# I visited Ural



## Jimthewagontraveler (Feb 8, 2012)

Ok guys I went to the great north wet Vancouver area to see
my sons family.
Thank you to my kids who payed out for me and my big dog
to ride the airplane.( scary ride)
While there I went to Raceway ural.
I have been watching vids and reading everything I can get 
my hands on for quite some time.
I wanted to meet a man named Jim Petit.
He is well known for telling it like it is!
I was in no way disappointed.
The Ural is a very real replacement for a 3 wheeler on the farm.
They have excellent traction,good take off power and seem
easy to learn to control.
Being a sidecar bike combo they are different than anything
you've ever driven.
But when learning to drive ( not ride!) you can learn gently
then get very wild as your abilities progress.
Jim had a friend of his drop by the shop to give me a demo.
I have got to tell you the maneuverability is absolutely AWSOME !
The cargo capacity is way beyond a 3 wheeler.
The road speed is 65(recommended top) which is way faster
than I will take a 3 wheeler.
They are born road legal!

• • • • • • •

_To be done:_
- a) In the listing, swap "Open" for "Launch" in the lines starting with the one that contains "Show the ALL time range" and going on through the one that contains "Action: 404,175". Write those lines out again with nothing else changed.
- b) Carry on the forum post about visiting Raceway Ural from the point where it stops.

• • • • • • •

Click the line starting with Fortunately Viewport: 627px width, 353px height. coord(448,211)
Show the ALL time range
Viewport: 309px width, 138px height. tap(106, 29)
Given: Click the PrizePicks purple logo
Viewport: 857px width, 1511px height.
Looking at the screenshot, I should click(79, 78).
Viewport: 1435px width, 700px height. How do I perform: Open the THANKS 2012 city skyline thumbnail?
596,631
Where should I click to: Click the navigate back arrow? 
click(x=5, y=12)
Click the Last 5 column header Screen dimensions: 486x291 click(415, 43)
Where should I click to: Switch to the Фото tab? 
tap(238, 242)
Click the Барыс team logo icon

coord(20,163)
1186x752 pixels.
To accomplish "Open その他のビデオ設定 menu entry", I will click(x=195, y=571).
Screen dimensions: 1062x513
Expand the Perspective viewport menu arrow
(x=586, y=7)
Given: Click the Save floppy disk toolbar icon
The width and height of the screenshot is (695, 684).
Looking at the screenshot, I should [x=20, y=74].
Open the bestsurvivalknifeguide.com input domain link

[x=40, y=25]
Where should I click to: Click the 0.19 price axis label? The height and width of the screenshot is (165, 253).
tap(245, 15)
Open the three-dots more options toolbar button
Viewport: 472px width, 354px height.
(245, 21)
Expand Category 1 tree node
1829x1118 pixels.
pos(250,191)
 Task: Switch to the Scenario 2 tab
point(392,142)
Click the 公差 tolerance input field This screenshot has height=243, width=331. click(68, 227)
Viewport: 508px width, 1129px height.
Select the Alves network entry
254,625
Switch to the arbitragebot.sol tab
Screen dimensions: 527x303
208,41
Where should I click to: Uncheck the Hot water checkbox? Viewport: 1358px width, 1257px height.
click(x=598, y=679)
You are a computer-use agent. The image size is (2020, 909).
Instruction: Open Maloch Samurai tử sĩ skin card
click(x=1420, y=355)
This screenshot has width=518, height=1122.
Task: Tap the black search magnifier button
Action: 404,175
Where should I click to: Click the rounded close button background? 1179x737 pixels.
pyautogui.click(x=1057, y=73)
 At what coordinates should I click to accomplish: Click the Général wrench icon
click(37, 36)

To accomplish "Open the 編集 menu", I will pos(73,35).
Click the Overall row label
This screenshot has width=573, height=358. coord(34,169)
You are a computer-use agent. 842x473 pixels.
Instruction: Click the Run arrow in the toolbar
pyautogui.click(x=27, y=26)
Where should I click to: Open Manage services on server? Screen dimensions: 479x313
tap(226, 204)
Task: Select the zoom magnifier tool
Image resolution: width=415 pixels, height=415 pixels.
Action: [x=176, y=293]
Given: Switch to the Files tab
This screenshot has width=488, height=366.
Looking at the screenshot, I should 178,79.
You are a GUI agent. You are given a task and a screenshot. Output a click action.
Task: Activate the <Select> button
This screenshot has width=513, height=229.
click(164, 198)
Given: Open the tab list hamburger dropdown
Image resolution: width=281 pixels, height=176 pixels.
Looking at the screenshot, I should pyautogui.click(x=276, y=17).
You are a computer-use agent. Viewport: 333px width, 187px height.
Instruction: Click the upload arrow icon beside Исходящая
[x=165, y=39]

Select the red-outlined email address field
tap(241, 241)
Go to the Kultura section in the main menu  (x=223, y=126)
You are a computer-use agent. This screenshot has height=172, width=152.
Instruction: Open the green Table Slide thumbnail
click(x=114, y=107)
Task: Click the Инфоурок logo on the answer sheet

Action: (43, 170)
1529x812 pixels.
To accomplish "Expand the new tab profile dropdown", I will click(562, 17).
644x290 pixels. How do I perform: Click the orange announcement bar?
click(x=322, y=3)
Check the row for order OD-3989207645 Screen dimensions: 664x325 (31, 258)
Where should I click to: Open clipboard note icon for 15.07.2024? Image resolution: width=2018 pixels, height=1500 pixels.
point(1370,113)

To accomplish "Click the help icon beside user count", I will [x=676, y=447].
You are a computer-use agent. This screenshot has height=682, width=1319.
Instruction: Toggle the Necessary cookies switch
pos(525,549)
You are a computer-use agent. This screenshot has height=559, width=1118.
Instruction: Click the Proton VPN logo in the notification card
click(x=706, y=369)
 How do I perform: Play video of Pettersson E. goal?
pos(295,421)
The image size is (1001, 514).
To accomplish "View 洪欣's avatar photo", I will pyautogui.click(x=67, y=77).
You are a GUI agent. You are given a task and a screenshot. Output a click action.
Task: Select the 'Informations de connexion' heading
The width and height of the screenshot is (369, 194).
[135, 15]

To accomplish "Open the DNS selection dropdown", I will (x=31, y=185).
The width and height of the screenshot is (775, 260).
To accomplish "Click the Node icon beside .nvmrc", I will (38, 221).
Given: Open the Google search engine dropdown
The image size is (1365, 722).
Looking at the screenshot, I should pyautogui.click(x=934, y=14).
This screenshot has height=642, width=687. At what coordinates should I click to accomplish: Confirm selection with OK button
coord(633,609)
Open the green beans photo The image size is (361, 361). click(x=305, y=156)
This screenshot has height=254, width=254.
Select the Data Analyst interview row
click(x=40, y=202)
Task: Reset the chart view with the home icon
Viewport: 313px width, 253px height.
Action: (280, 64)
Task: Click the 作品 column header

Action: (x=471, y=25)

• • • • • • •

_The results:_
- a)
Show the ALL time range
Viewport: 309px width, 138px height. tap(106, 29)
Given: Click the PrizePicks purple logo
Viewport: 857px width, 1511px height.
Looking at the screenshot, I should click(79, 78).
Viewport: 1435px width, 700px height. How do I perform: Launch the THANKS 2012 city skyline thumbnail?
596,631
Where should I click to: Click the navigate back arrow? 
click(x=5, y=12)
Click the Last 5 column header Screen dimensions: 486x291 click(415, 43)
Where should I click to: Switch to the Фото tab? 
tap(238, 242)
Click the Барыс team logo icon

coord(20,163)
1186x752 pixels.
To accomplish "Launch その他のビデオ設定 menu entry", I will click(x=195, y=571).
Screen dimensions: 1062x513
Expand the Perspective viewport menu arrow
(x=586, y=7)
Given: Click the Save floppy disk toolbar icon
The width and height of the screenshot is (695, 684).
Looking at the screenshot, I should [x=20, y=74].
Launch the bestsurvivalknifeguide.com input domain link

[x=40, y=25]
Where should I click to: Click the 0.19 price axis label? The height and width of the screenshot is (165, 253).
tap(245, 15)
Launch the three-dots more options toolbar button
Viewport: 472px width, 354px height.
(245, 21)
Expand Category 1 tree node
1829x1118 pixels.
pos(250,191)
 Task: Switch to the Scenario 2 tab
point(392,142)
Click the 公差 tolerance input field This screenshot has height=243, width=331. click(68, 227)
Viewport: 508px width, 1129px height.
Select the Alves network entry
254,625
Switch to the arbitragebot.sol tab
Screen dimensions: 527x303
208,41
Where should I click to: Uncheck the Hot water checkbox? Viewport: 1358px width, 1257px height.
click(x=598, y=679)
You are a computer-use agent. The image size is (2020, 909).
Instruction: Launch Maloch Samurai tử sĩ skin card
click(x=1420, y=355)
This screenshot has width=518, height=1122.
Task: Tap the black search magnifier button
Action: 404,175

- b)
The Ural factory has defenetly been listening to dealer/customer
discussions.
They are a very tough machine.
And I believe ALMOST all reliability issues can be laid at the 
feet of the simple fact of EXTREME treatment.
As a shtf shoot and scoot platform they have massive potential!
As a handicapped hunters platform they kick butt.
With the solid rubber tires that I have talked of elsewhere on
this forum I believe they are about as good as it gets for 
squeezing through rough spots with cargo.
The only place/job I would fault them at would be crashing
through.
And if I was on ANY ATV/motorbike I would still pick a ural!
The wheels and spokes are very robust.
As can be evidenced by the fact that every single Ural must
fly the chair before being released to the owner per factory
assembly instructions.
I can't find any other machine required by the OEM to hang
2-400 lbs off center while being expected to travel at speed.
The only reason I have not pulled the trigger on this purchase
is the simple lack of funding.
And I WILL buy one ASAP.
And I WILL buy it from JIM PETIT at RACEWAY.
And then DRIVE it home to Missouri!
( after the break in mileage)
If you like the reliability/fixabilaty of older vehicles think how nice it 
will be to have that in a NEW vehicle with the minimum of 
Government add on CRAP!
1 last thought I think the "uralista"will always be willing to help
a newb remove any USDA required crap.


----------



## NaeKid (Oct 17, 2008)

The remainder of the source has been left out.